Horror stories do the rounds, telling of local labourers turning up to work only to find the site padlocked and those accountable gone. Mule’s last edition reported on the inactivity at Manchester’s flagship £220m regeneration scheme, New Islington.
Several groups in Manchester are pushing for a re-think into how we use all those spaces that are not so new and shiny, that don’t get as much attention.
Sustainable Neighbourhoods Action Group (SNAG) and The Environment Network For Manchester (EN4M) have recently launched their Hug A Hovel campaign, set to breathe new life into the city’s vacant buildings by renting them out to grassroots and community groups at affordable rates, creating ‘spaces which are more affordable, more flexible, more hugged’.
Inexpensive rent in return for general maintenance of the building would undoubtedly be a sure-fire way in which to regenerate the city’s crumbling wrecks, giving ownership to groups who in turn would ensure their ‘hovels’ are put to good use once again.
Other groups are embarking on alternative courses of action. Space Invaders is a Manchester-based collective that formed two years ago in response to a call for the reclamation of unused spaces. Cities across the UK and further afield mobilised, and Manchester activists squatted a number of buildings in and around the city. These became the scene of a part-party, part-education programme, highlighting the sheer number of disused buildings.
“It’s important that we have spaces where the limits aren’t dictated to you by the police or the council,” Steph from Space Invaders explains, “spaces that have non-authoritarian forms of organisation, where we can create, resist, share ideas and escape the gentrification of the city.”
And it seems that the recession is adding to this movement.
“There are people who are squatting now because they don’t have any choice. They’re not making a statement politically,” she adds.
The group behind The Chapel Social Centre are also putting an unused space to good use. Platt Chapel on the edge of Fallowfield lay empty for a number of years, until a group of students made enquiries and began to rent the building from its current owner, transforming it into an independent social space for use by the community. A registered Community Interest Company, The Chapel now offers workshop and gallery space, a volunteer-run café, music and theatre rehearsal space and a lively programme of arts and club nights.
“There’s a real lack of space which is solely not-for-profit, especially in the areas where students live,” says Ben Cheetham, one of the people behind The Chapel’s new lease of life. “We need places for people to go to that aren’t just pubs or bars.”

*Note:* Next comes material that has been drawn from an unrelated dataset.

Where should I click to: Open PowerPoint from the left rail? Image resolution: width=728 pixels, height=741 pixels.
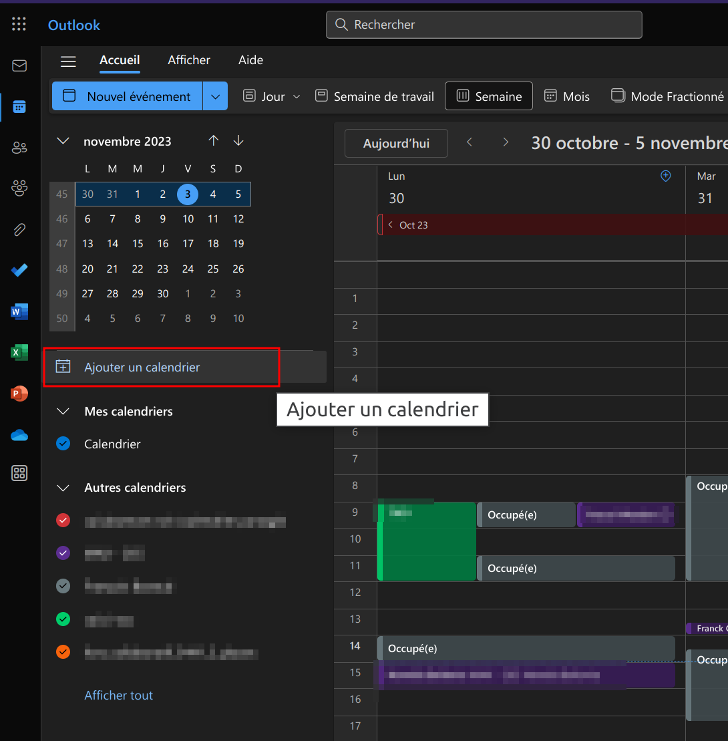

However, for many of these projects, finance is a struggle.
“We’re looking at grants,” adds Rick Sims, another of The Chapel’s working group, “as the building itself needs a huge amount of work doing to it. The club nights help pay the rent, but they’re pretty irregular.”
Manchester City Council has recognised the importance of utilising the city’s properties and its positive impact on neighbourhoods, calling for a ‘redevelopment or reuse of under-utilised buildings to enhance the physical and social character of the area’ in this year’s Climate Change Call To Action document. But there has been little in the way of support, even though, as activists are quick to point out, many of the thousands of buildings that stand empty in Manchester are owned by the council itself.